Since commercial production at Aurora began three years ago, the open-pit mine has produced more than 500,000 oz. gold. Last year, production totalled 150,450 oz. gold, and the company expects to produce 145,000 to 160,000 oz. gold in 2019.
According to a new life-of-mine plan, recovered gold production over Aurora’s remaining 13-year mine life will amount to 2.2 million oz. gold at an average head grade of 2.6 grams gold per tonne. Production will average 218,000 oz. gold per year for the first five years (2019–2023), and is expected to peak in 2024 at 251,000 oz. gold.
Average operating cash costs, including royalties, are estimated to add up to US$813 per oz., and all-in sustaining costs (AISCs) at the mine site would total US$930 per ounce.
Of the 2.1 million oz., 24% is expected to be sourced from open-pit mining, and the other 76% from underground.
The life-of-mine plan estimates that US$124 million would build the underground mine, with another US$256 million for sustaining capital.
Underground mining would occur via decline access, with most tonnes mined from the Rory’s Knoll deposit, using a combination of long-hole open stoping with backfill sublevel retreat, and sublevel caving. At the Mad Kiss and Aleck Hill satellite deposits, the company says it will use long-hole open stoping with sill and rib pillars to lower the backfill requirement.
Guyana Goldfields expects underground production will average 5,200 tonnes per day over the life-of-mine, and management says underground development could upgrade and expand the underground resources through exploration drilling.
“Clearly, the future of this property has been and continues to be the transition from open pit to underground,” Scott Caldwell, the company’s president and CEO, said on the conference call. “We will begin work on our exploration drifts … and we’ll continue to gather more data as that drift gets deeper and deeper.”

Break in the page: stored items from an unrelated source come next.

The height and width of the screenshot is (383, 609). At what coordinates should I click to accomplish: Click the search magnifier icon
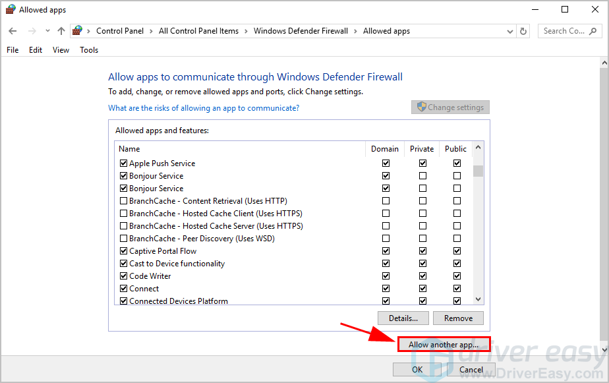coord(594,31)
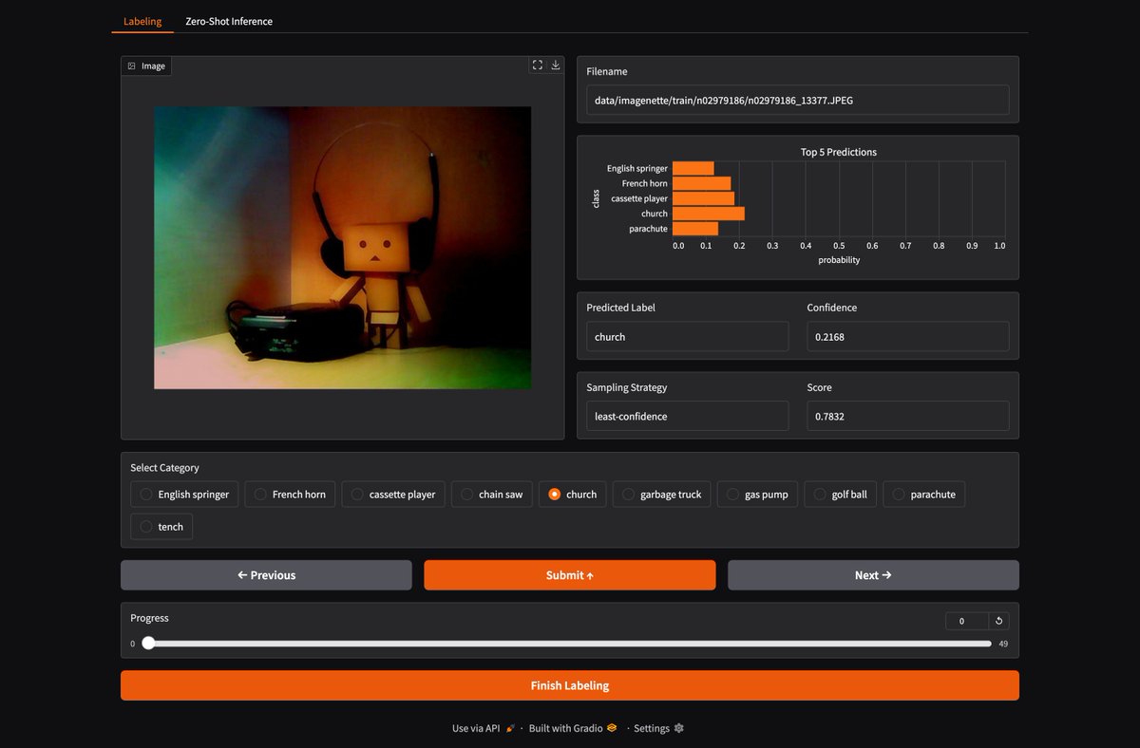Switch to the Zero-Shot Inference tab
The width and height of the screenshot is (1140, 748).
(229, 21)
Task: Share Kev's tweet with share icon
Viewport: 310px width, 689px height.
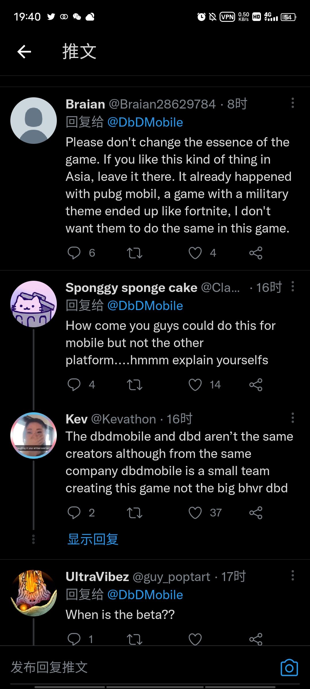Action: coord(256,513)
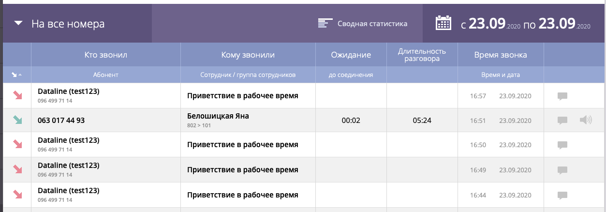Open comment icon for the 16:51 call
Screen dimensions: 606x212
click(562, 120)
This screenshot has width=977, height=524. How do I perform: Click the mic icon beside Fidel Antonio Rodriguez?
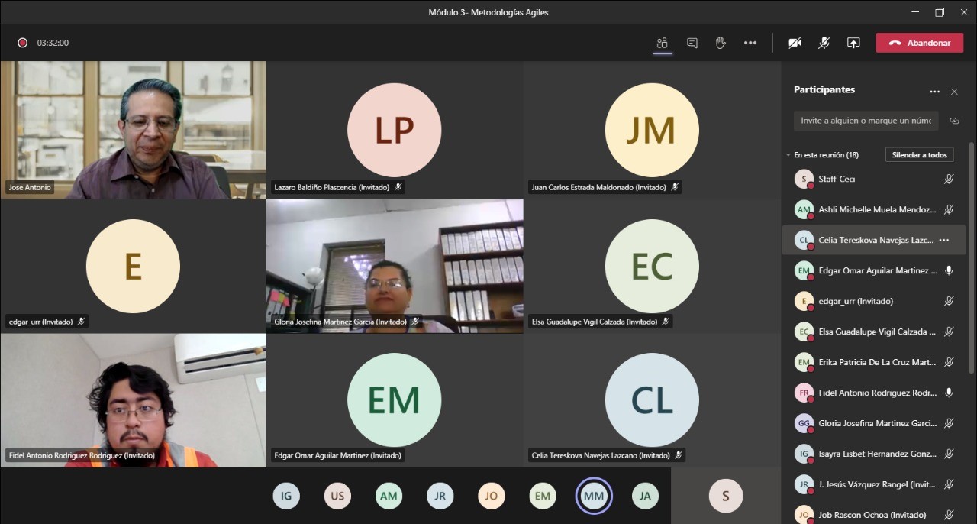pos(949,393)
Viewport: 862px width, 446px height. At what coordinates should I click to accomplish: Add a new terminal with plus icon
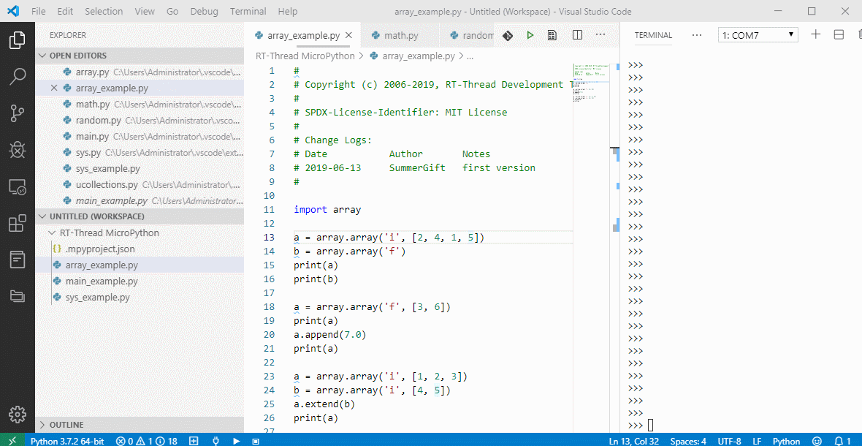tap(816, 34)
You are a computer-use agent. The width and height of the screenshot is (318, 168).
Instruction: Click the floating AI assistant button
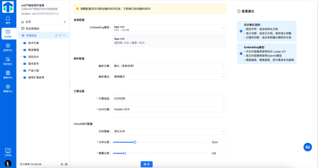coord(308,147)
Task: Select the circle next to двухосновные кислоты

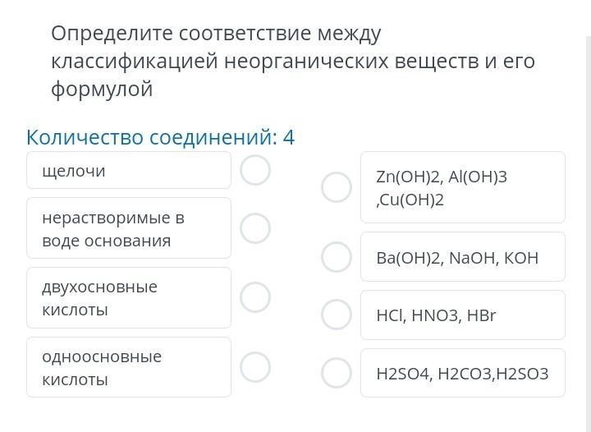Action: tap(255, 297)
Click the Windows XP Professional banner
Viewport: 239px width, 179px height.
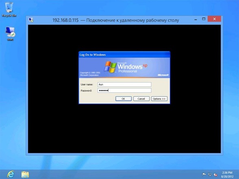(x=124, y=68)
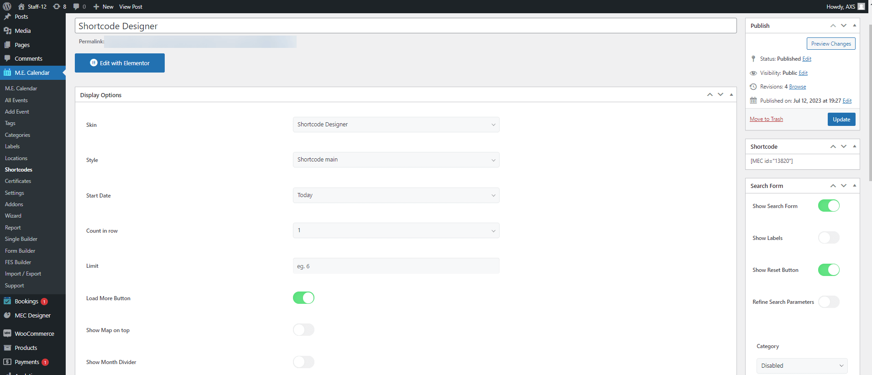
Task: Open the Bookings sidebar item
Action: (26, 301)
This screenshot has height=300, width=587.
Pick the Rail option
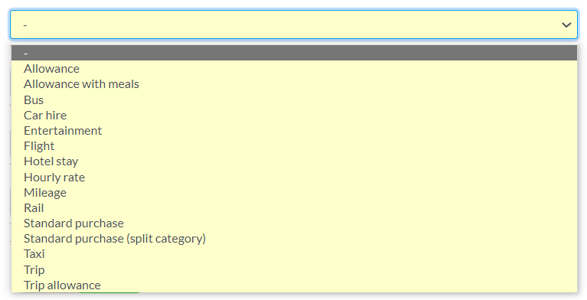pyautogui.click(x=294, y=207)
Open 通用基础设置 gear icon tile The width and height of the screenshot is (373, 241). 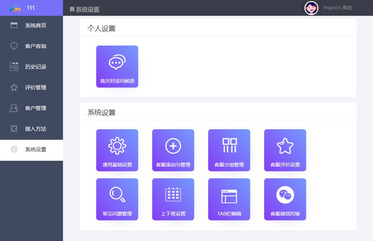tap(117, 150)
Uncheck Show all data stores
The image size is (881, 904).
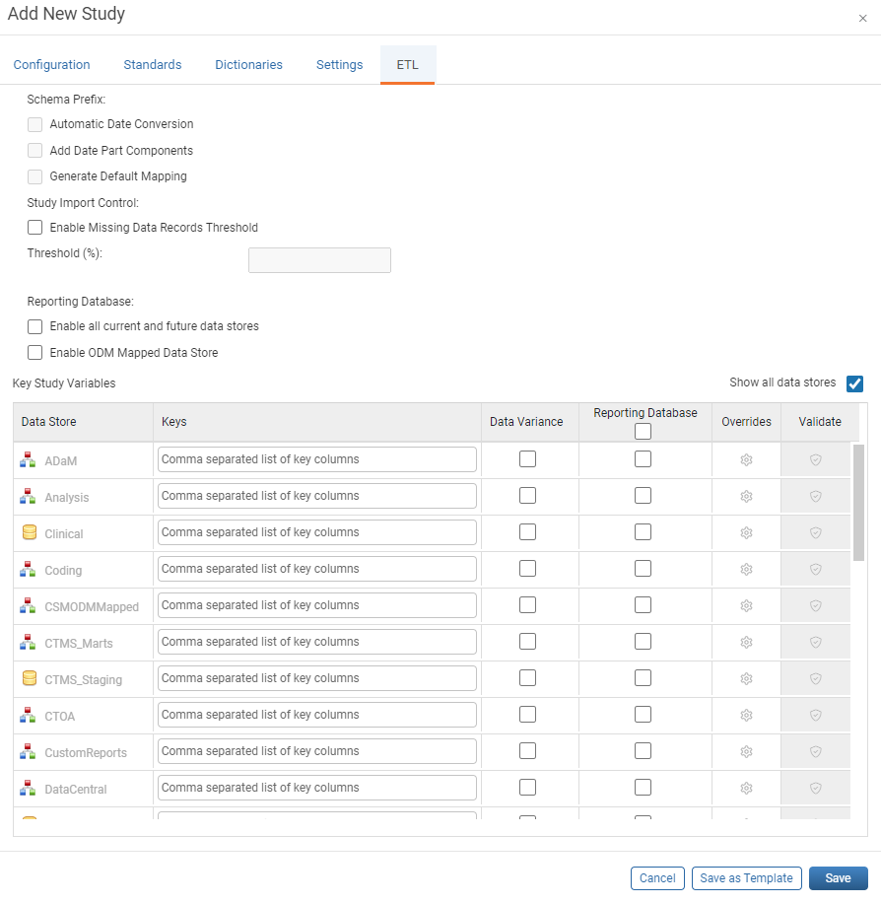(x=854, y=383)
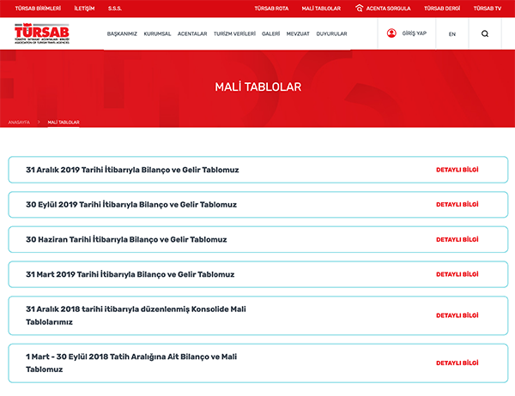515x396 pixels.
Task: Click TÜRSAB Birimleri top link
Action: pos(38,8)
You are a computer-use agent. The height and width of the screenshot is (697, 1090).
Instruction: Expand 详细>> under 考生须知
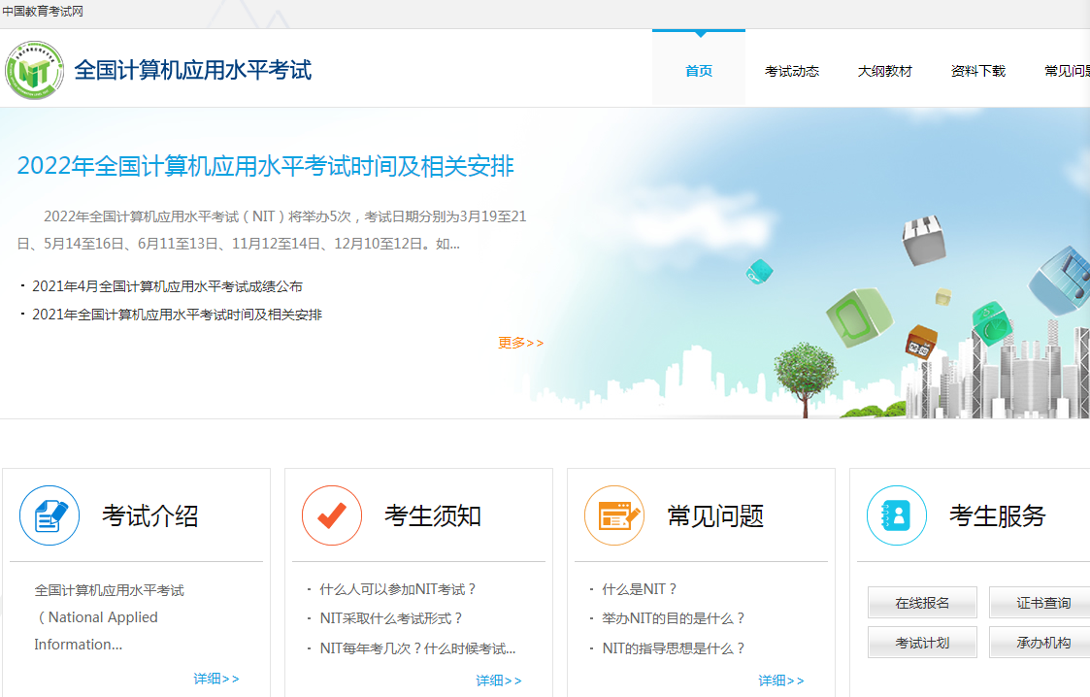(x=499, y=680)
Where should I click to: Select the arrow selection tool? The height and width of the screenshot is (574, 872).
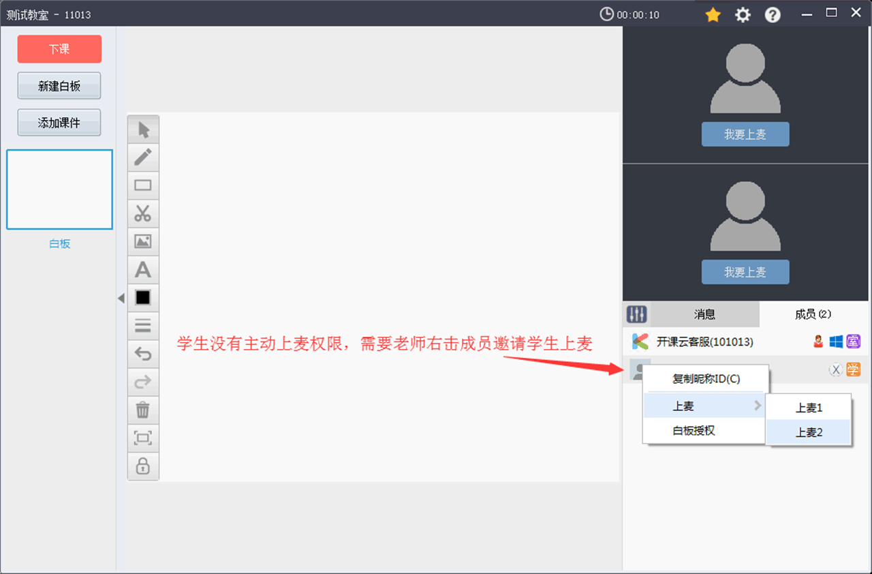143,129
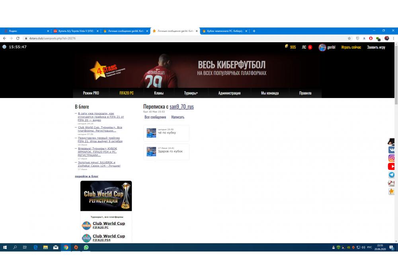The image size is (398, 279).
Task: Click Club World Cup registration banner
Action: tap(106, 196)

While it was “not good news the resource went down,” Caldwell said, the new life-of-mine plan has “created a solid foundation for the future of the company.”
“One thing I’d really like to point out,” he said, “if you look at the life-of-mine plan, management believes that at today’s spot prices, we can self-fund this program out in the future. We can generate enough cash to maintain an adequate cash balance and service our debt, which at the end of the year was US$40 million. We had around US$82 million in cash. So we can generate enough cash through the life-of-mine plan and the transition to underground, and all the activities we’ve got — corporate general and administrative — service the debt [and] exploration, so it’s a solid plan.”
Stewart said that the company sees exploration potential underneath the satellites — Mad Kiss, East Walcott and Aleck Hill — all of which “offer a great opportunity for us to supplement the Rory’s Knoll system with high-grade, vein-style mineralization that we think will really change the economics of the project going forward.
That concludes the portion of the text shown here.